PROBLEM DETAILS.
Reproduce every one of the following records verbatim, line by line. Leave out all pictures.

SOURCE DATA.
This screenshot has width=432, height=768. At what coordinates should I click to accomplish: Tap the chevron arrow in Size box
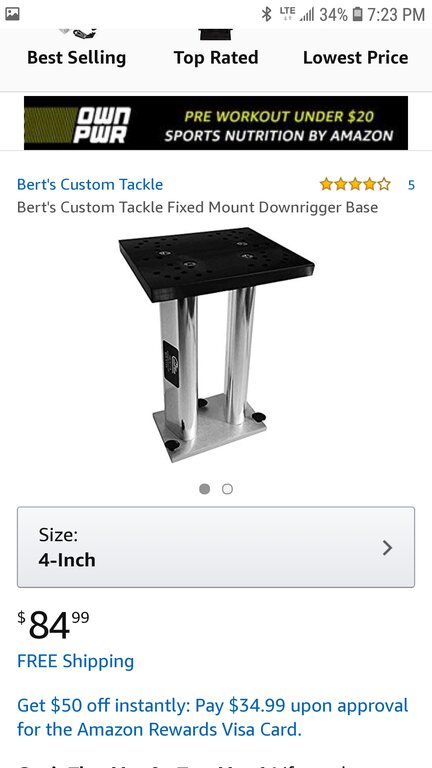click(x=387, y=548)
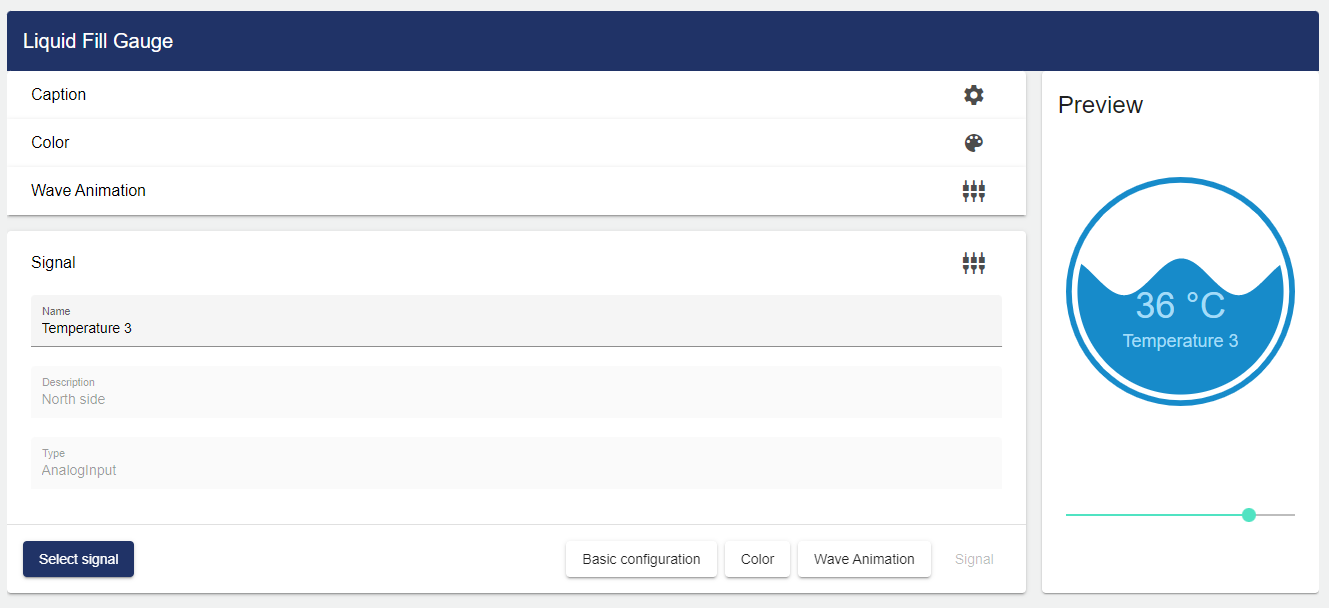Click the Liquid Fill Gauge title header
Image resolution: width=1329 pixels, height=608 pixels.
coord(98,41)
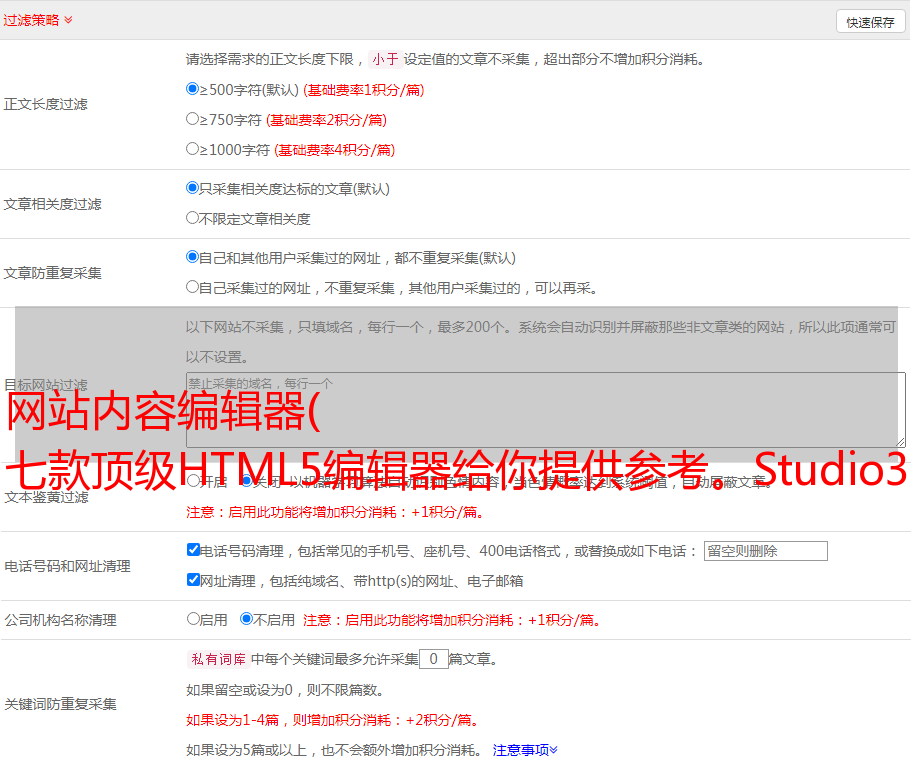
Task: Select 不启用 for 公司机构名称清理
Action: click(246, 619)
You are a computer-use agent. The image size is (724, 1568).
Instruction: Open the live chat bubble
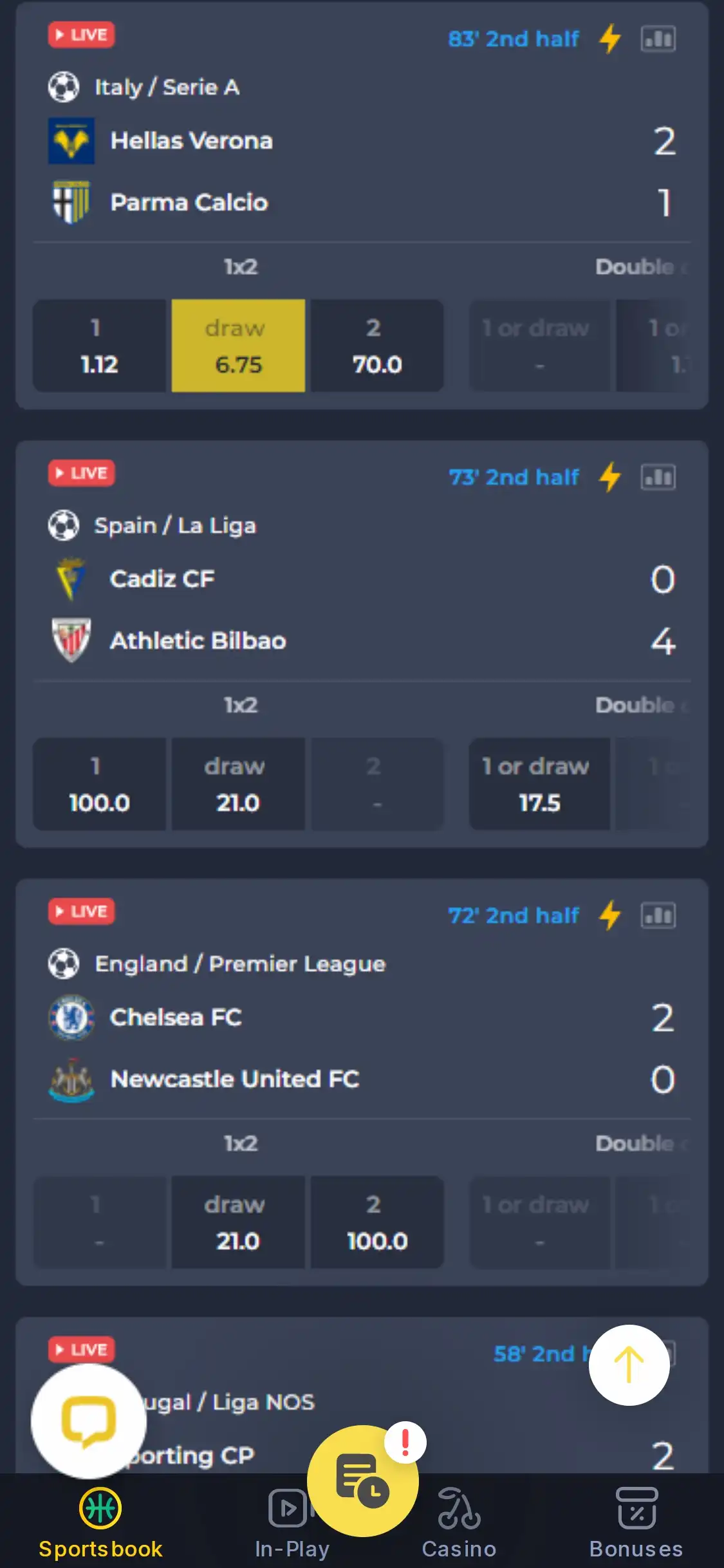click(89, 1421)
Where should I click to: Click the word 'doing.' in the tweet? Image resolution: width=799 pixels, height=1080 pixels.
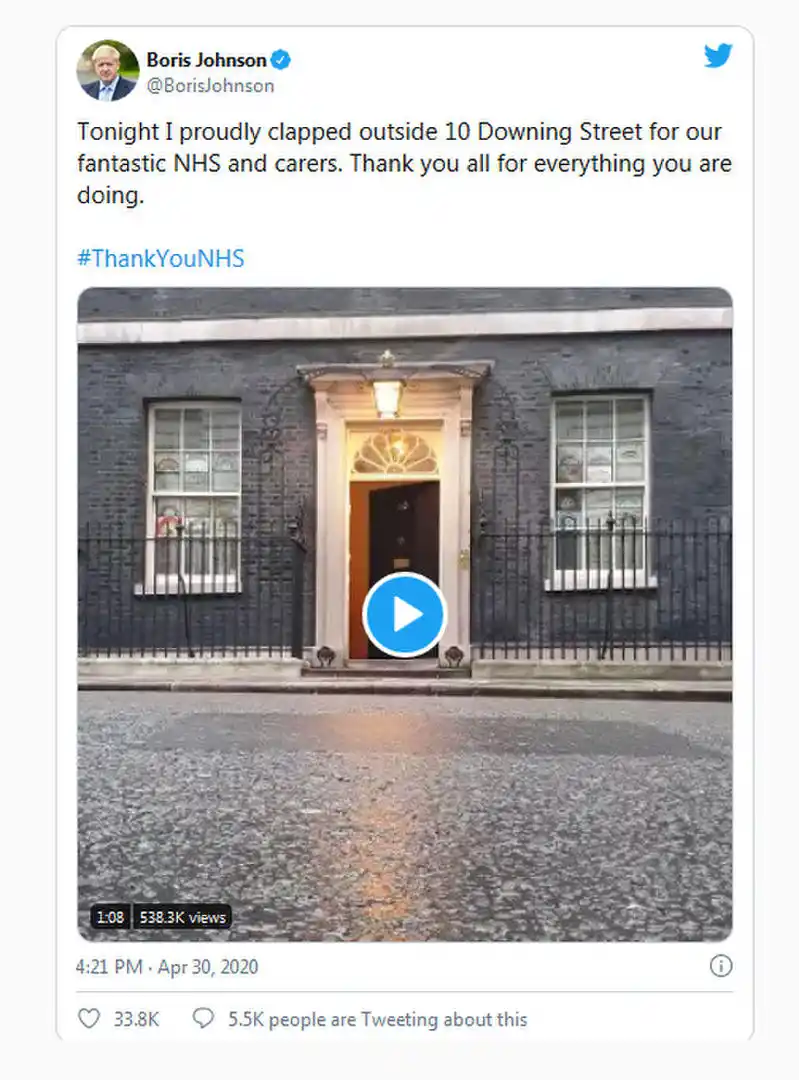[110, 194]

EXERCISE RESULT.
This screenshot has width=432, height=768. At what coordinates should I click to accomplish: Tap the chevron arrow in Size box
click(x=387, y=548)
Click the Liquid Fill Gauge title header
Image resolution: width=1329 pixels, height=608 pixels.
coord(98,41)
Task: Select 不启用 for 公司机构名称清理
Action: click(246, 619)
You are a computer-use agent. The image size is (724, 1568).
Instruction: Open the live chat bubble
click(89, 1421)
Where should I click to: Click the word 'doing.' in the tweet? Image resolution: width=799 pixels, height=1080 pixels.
[110, 194]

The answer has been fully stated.